Legally speaking, public swimming pools are required to be ADA compliant. This means that public pools, (and the ones in hotels and motels) must meet the requirements of the Americans With Disabilities Act. The pools must have permanent lifts or underwater ramps that will provide access into and out of the pool for people who have disabilities.
I’m not sure what the ADA has to say about floaties, though. Floaties are small, inflatable, bands that go around a child’s arm. They are designed to help a child stay afloat while he or she is learning how to swim. The effectiveness has been disputed. Another name for floaties is “water wings”.

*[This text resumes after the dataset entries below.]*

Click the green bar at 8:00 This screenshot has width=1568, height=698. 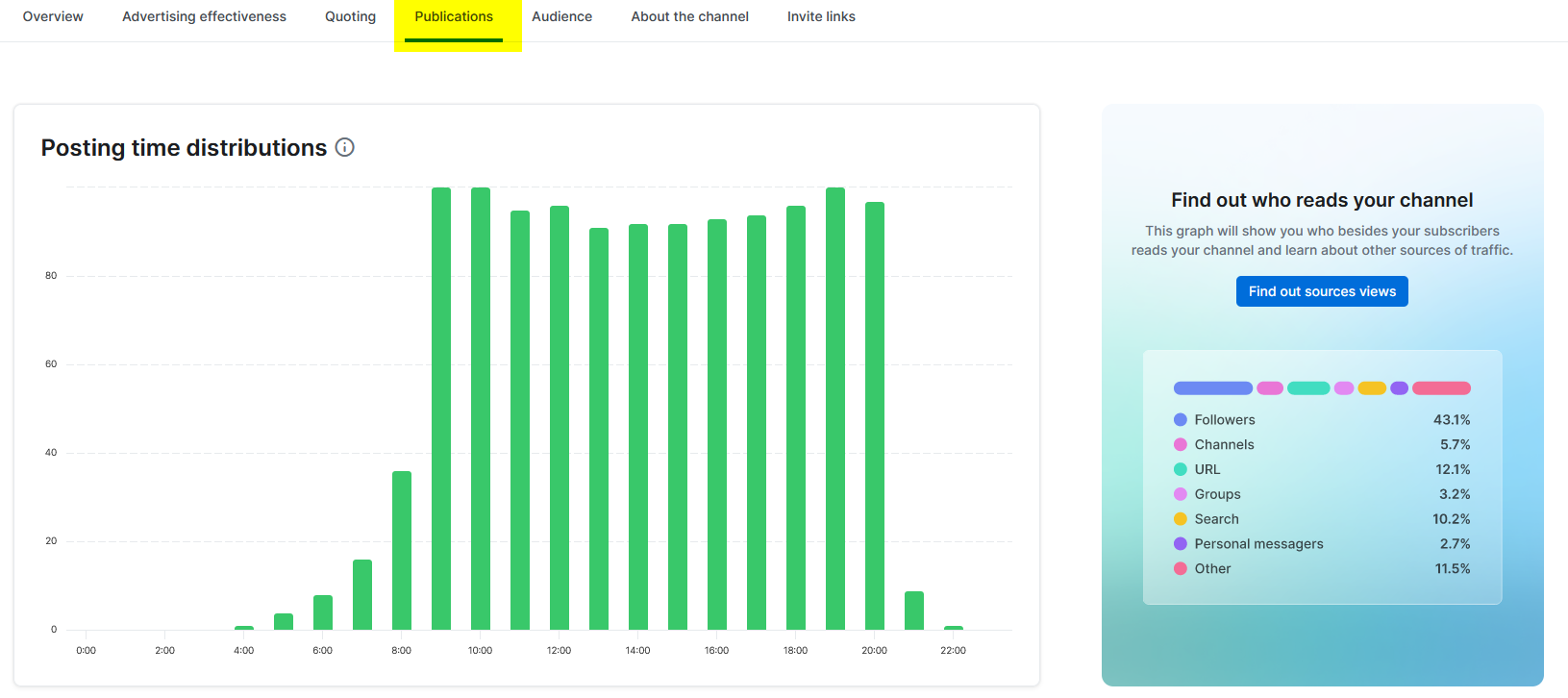pos(402,550)
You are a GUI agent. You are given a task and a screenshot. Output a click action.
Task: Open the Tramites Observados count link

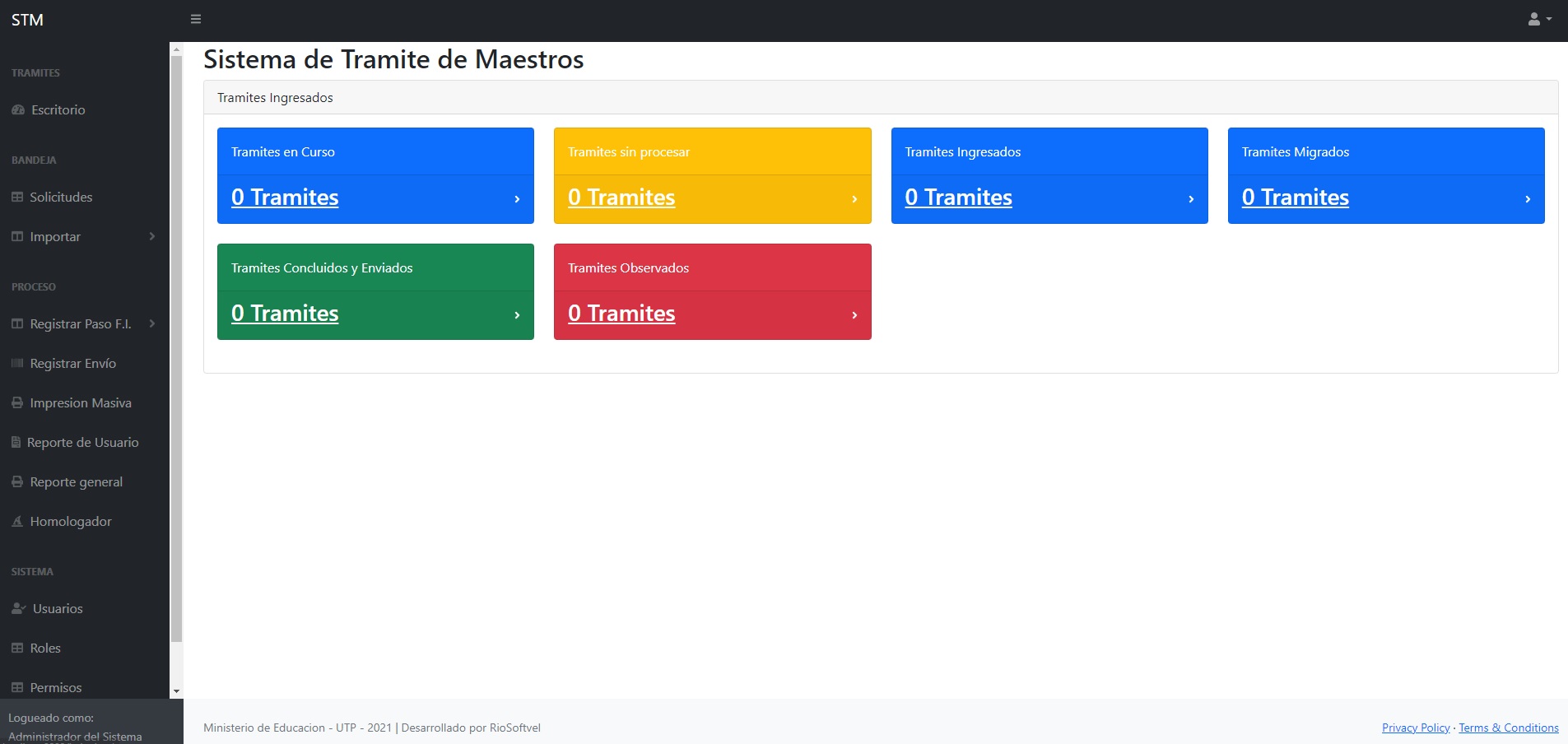[621, 314]
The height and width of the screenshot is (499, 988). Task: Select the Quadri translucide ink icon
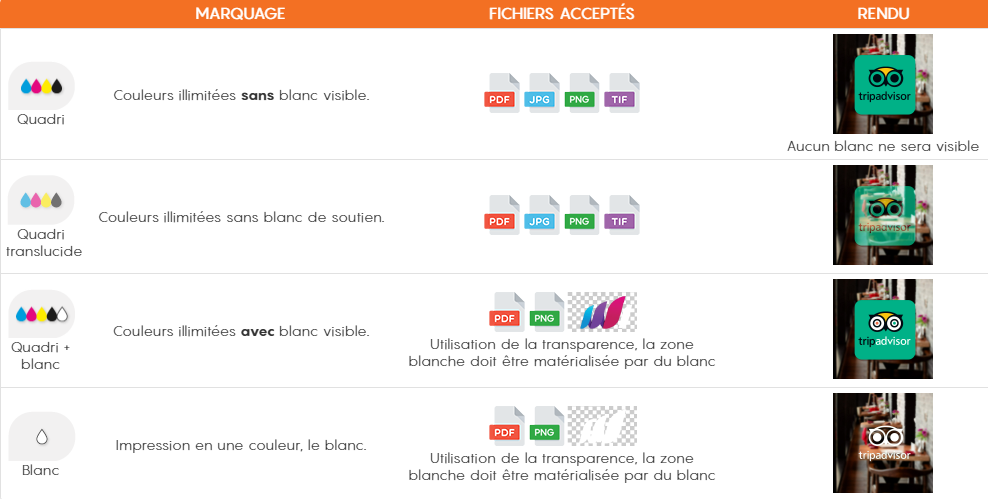pyautogui.click(x=41, y=200)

A mother named Jen Wymer took her son, Max, to a public swimming pool in Pittsburgh, Pennsylvania. The pool is called the North Park pool, and is located in Allegheny County. She allowed her son Max to use floaties.

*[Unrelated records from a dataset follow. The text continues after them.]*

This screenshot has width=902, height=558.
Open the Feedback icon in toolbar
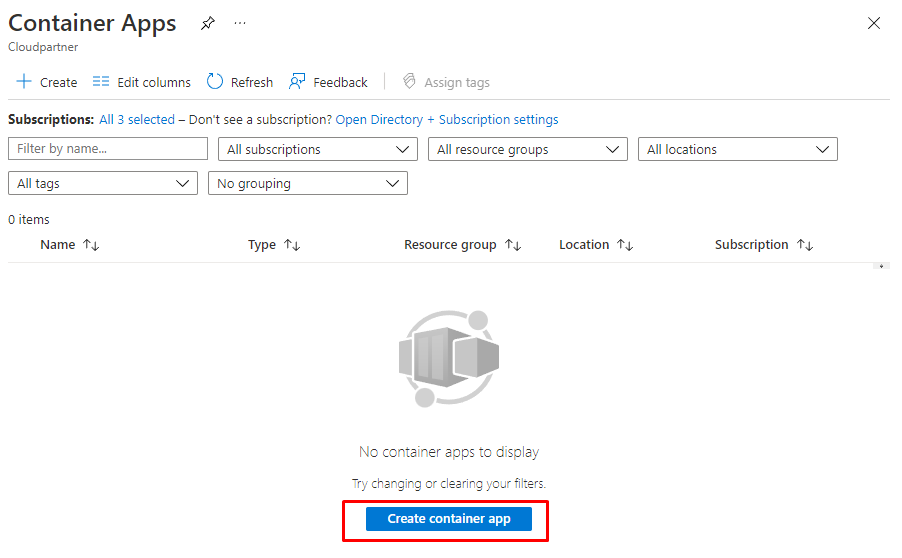point(297,82)
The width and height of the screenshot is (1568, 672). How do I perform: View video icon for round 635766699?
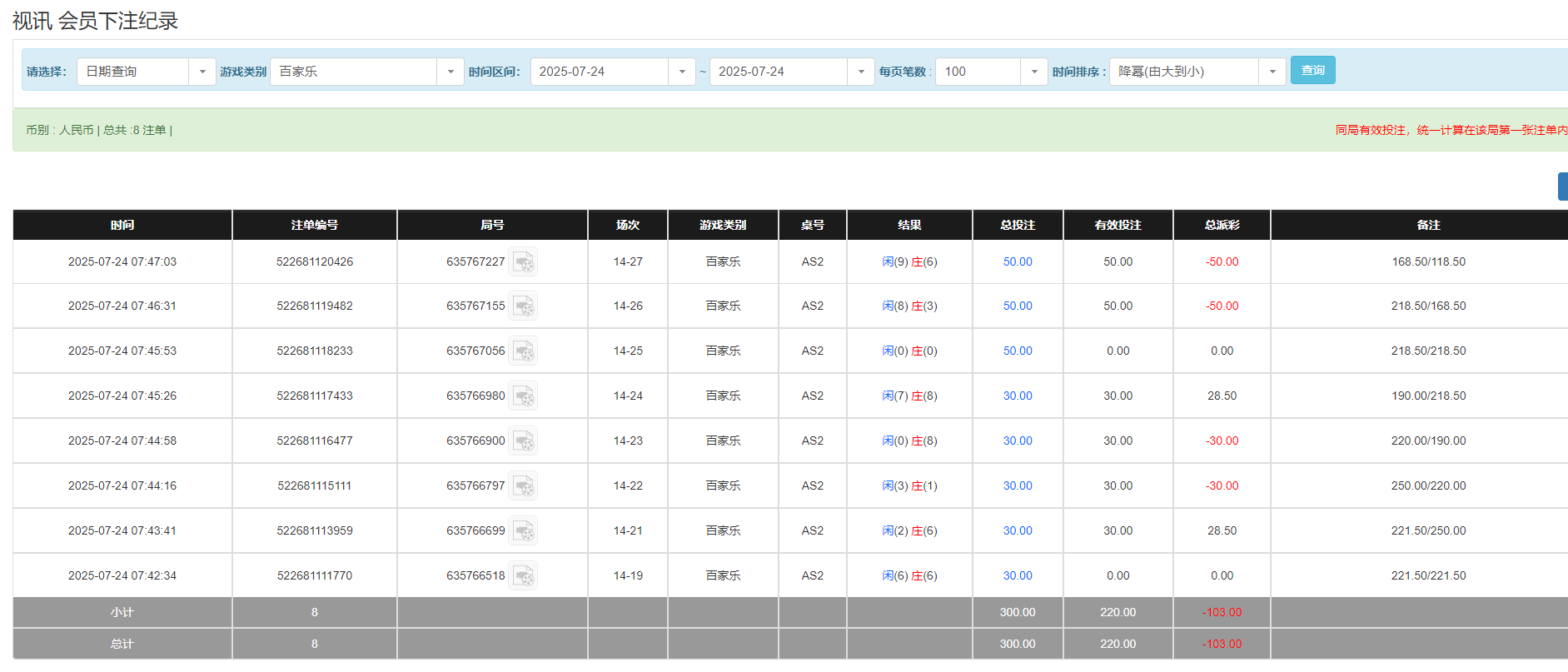pos(523,531)
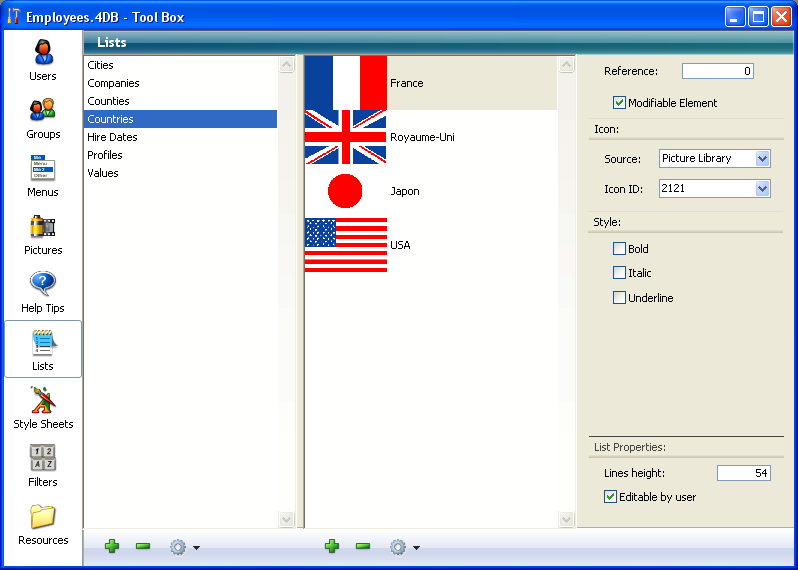Select the Menus icon in sidebar
This screenshot has height=570, width=798.
(43, 176)
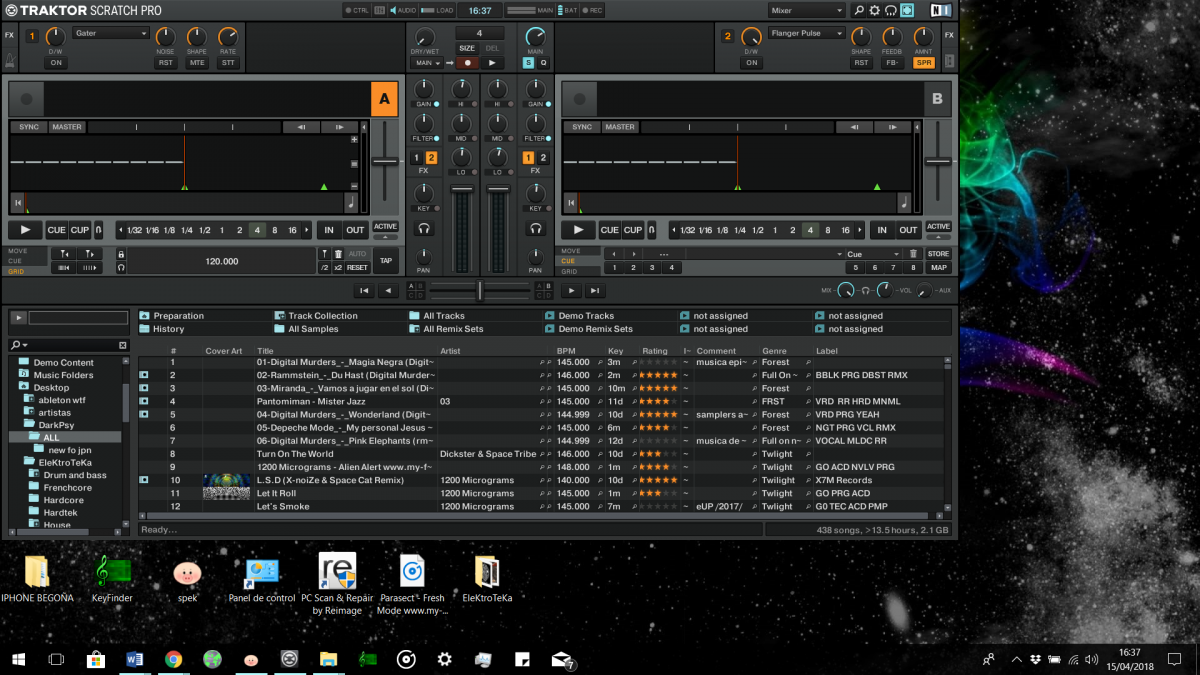Click the Deck B headphone cue icon

[x=536, y=229]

Max has cerebral palsy. According to the Mayo Clinic, cerebral palsy is “a disorder of movement, muscle tone or posture that is caused by injury or abnormal development in the immature brain, most often before birth”. Symptoms include impaired movement associated with exaggerated reflexes or rigidity of the limbs and trunk, abnormal posture, unsteadiness of walking, or some combination of these.
The lifeguard at the pool asked Jen Wymer to remove the floaties that Max was using. The lifeguard said it was against the rules of the pool to use them. The actual rule states the items that are prohibited in the pool and pool area. It includes:
“Life preservers (even Coast Guard approved) and water-wings. Exception: Specialized floatation devices for disabled patrons ONLY.”
Jen Wymer explained to the lifeguard that Max had cerebral palsy. I think a reasonable person would conclude that this was a disability. However, the lifeguard insisted that “rules are rules”, and would not allow it. Jen Wymer spent some time holding up Max in the water so that he could swim. After her arms got too tired, she let him put the floaties back on.
Eventually, this led to the lifeguard manager coming over and requesting that the floaties be removed. She refused, so the lifeguard called the police. When the police arrived, they escorted Jen Wymer and her son from the pool.
It took a note from Max’s doctor to prove to the workers at the pool that Max really did require the use of floaties. He and his mother have since been allowed to return to the pool, and Max has been allowed to use the floaties that help him. Somehow, I feel like this situation could have been handled in a different way that didn’t involve a police escort away from the pool.